Here, a flooded parking lot at
the Laurel Park horse racing track
is seen Thursday, May 1, 2014,
in Laurel, Maryland.

Half of America is in the throes of a drought, and it's only May.

Welcome to another a typical day in America, a day marred by weather-related carnage. Ponder the new normal.

On Monday, two days before the San Diego fire, a wind-whipped blaze sent fear and panic across the Texas Panhandle. One victim said she "just couldn't breathe." Almost 100 homes were swept up in flames as thousands raced from "a tornado of smoke."

Meanwhile, in Nebraska, people staggered around wondering where their houses had gone after a tornado had touched down.

"I guess it just lifted up the house and slammed it back down, because it's just in a pile of rubble right now," said one homeowner. And in Missouri, people in the small town of Orrick stood around in bafflement after twisters damaged 80% of their town, including more than 200 homes. "It has been tough," said one woman. And, ma'am, it will likely get tougher.

Let's be clear. Climate change is here. And it's only going to get worse.

That's the headline of the new White House report on the environment released last week. The study warns of rising temperatures and sea levels, noting "corn producers in Iowa, oyster growers in Washington state and maple syrup producers in Vermont are all observing climate-related changes that are outside of recent experience."

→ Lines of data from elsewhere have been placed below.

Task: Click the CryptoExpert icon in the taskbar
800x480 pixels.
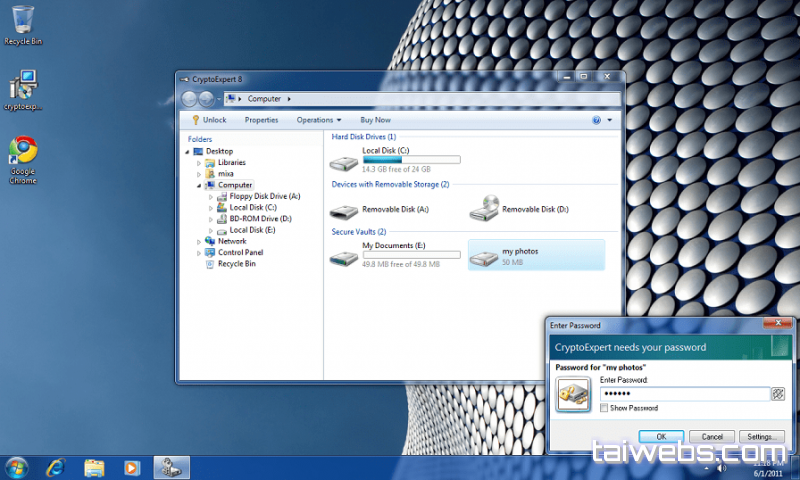Action: [171, 467]
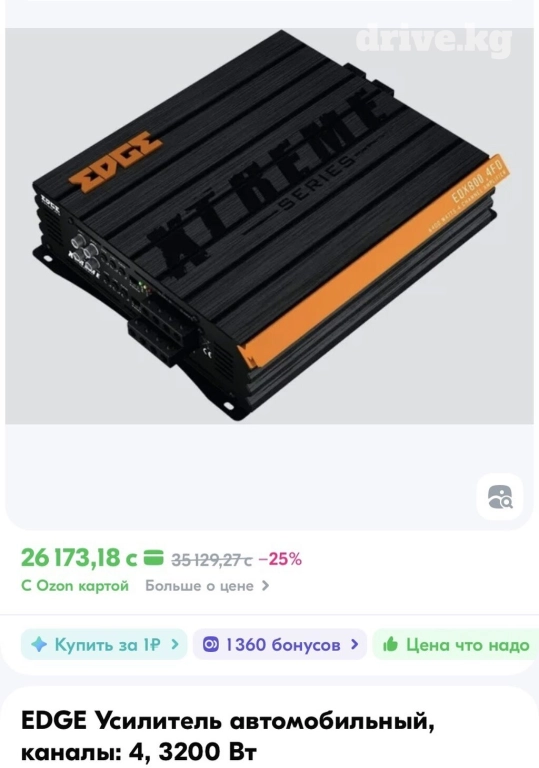
Task: Select the 1360 бонусов chip
Action: click(280, 644)
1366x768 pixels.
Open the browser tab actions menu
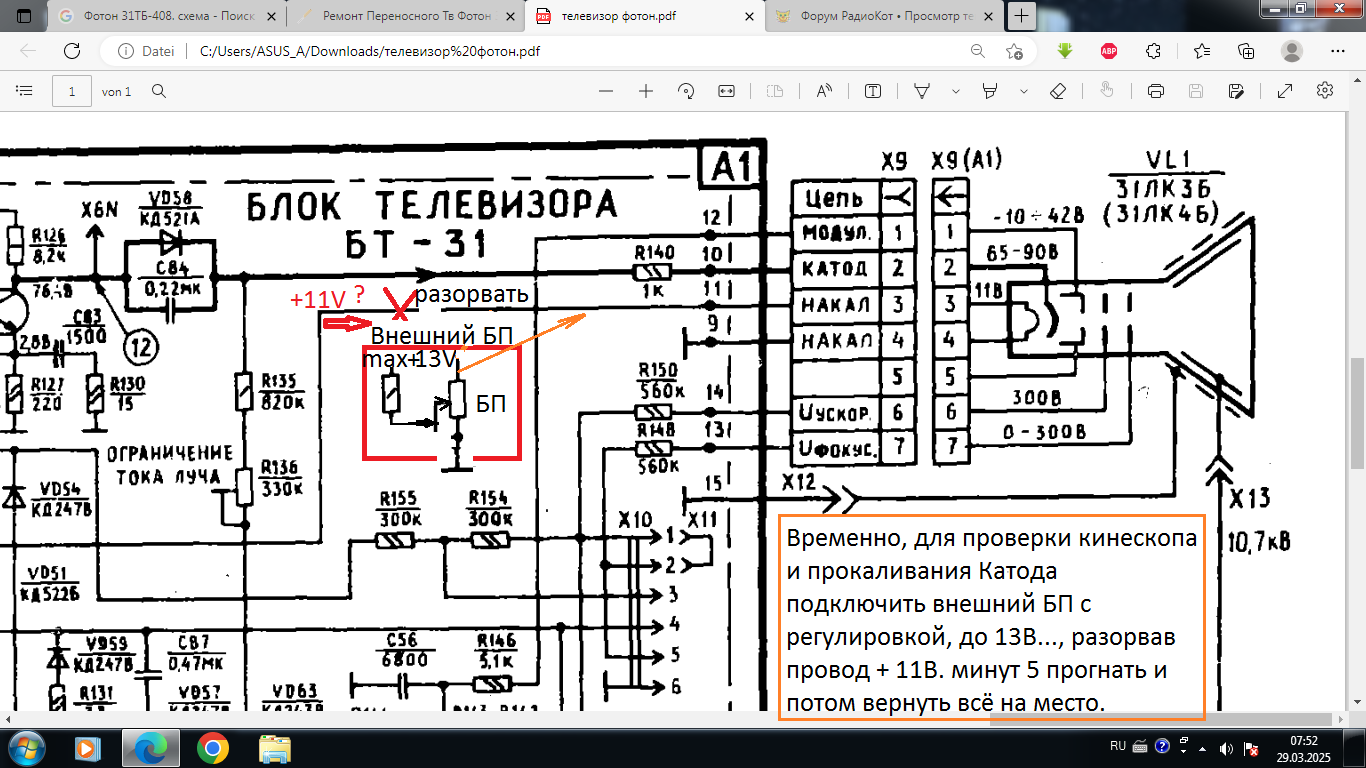(x=25, y=16)
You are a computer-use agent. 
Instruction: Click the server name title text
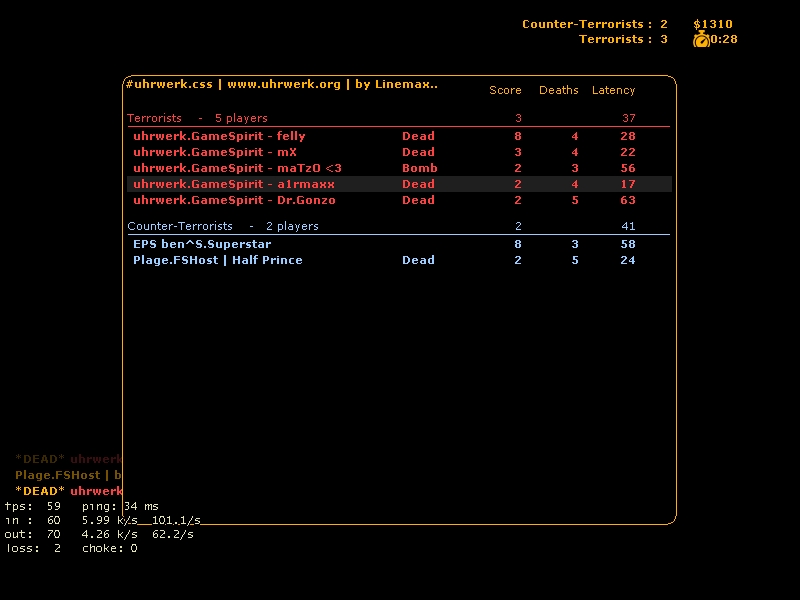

It says many parts of the nation have already seen an increasing number of billion-dollar weather events: droughts, fires, storms, hurricanes, tornadoes and flooding, each with damages of a billion dollars or more. These events will continue and worsen, damaging roads, railways, bridges and electrical grids. Unless we do something -- and fast.

Clearly, the National Climate Assessment, compiled by 300 experts over several years, is designed to take global warming out of the cerebral realm of egghead scientists and put it in terms that will resonate with average Americans. It warns that climate change is "already affecting every region of the country and key sectors of the economy." The report calls for "urgent action" to protect our communities.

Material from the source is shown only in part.